Theoretically, a meter that has the same spectral response as the film should yield accurate exposure information when metering through filters. Even a meter that was relatively close would be well withing the ball park, so to speak.

There is one catch, however, and that lies in the response of the film itself when exposed to just one color of light. My experience with Tri-X leads me to believe that when exposed to predominantly red light, the contrast of the film is increased and the effective EI is reduced by about 2/3 of a stop. Predominantly blue or green light tends in the other direction. Hence the "fudge factors" I mentioned above. Other film/filter combinations react differently.

This same would apply to filter factors as well, so, for the most accuracy, the "fudge factors" should be developed and applied whether you use filter factors or meter through the filter.

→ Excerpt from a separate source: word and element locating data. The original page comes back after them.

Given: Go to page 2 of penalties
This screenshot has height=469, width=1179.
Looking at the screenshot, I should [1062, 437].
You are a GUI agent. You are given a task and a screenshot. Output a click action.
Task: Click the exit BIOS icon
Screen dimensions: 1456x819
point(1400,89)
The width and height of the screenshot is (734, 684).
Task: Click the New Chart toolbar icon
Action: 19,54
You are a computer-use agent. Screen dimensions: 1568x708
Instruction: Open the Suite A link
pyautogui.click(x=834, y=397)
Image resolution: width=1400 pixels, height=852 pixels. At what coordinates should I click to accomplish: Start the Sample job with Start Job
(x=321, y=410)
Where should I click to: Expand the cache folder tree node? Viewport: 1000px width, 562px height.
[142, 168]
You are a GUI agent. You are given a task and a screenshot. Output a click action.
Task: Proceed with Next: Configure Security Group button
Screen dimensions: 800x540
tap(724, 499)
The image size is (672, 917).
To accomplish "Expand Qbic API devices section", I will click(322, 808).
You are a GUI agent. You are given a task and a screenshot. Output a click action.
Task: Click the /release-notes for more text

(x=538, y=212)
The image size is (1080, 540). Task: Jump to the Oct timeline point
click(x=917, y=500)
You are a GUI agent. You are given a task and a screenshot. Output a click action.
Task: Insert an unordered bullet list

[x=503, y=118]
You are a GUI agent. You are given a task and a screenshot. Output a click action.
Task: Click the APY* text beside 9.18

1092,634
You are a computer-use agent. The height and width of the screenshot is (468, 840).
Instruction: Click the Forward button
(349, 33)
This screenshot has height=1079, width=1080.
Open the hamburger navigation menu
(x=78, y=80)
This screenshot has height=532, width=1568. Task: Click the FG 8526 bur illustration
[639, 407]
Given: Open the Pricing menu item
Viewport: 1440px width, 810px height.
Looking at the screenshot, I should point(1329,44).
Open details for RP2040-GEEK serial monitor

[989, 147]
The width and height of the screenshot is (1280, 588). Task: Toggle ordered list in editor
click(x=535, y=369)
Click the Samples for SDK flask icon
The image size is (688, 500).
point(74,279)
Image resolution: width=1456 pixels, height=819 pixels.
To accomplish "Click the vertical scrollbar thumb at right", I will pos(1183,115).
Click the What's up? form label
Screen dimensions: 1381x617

I believe that metering through the filter is a superior method to applying filter factors, especially when using the Zone System and a spot meter. By metering through the filter, one can get an idea of where areas of high color saturation will fall in relation to other areas of the scene. An example: metering a blue sky over a green field with a spot meter gives different EVs for each area, indicating the number of stops, or Zones of separation. Metering with no filter, a yellow filter, a green filter and a red filter successively will give different spreads between the two areas, allowing one choose the best filter to better "place" the values in the desired relation to each other. This is something that you cannot do by applying a filter factor.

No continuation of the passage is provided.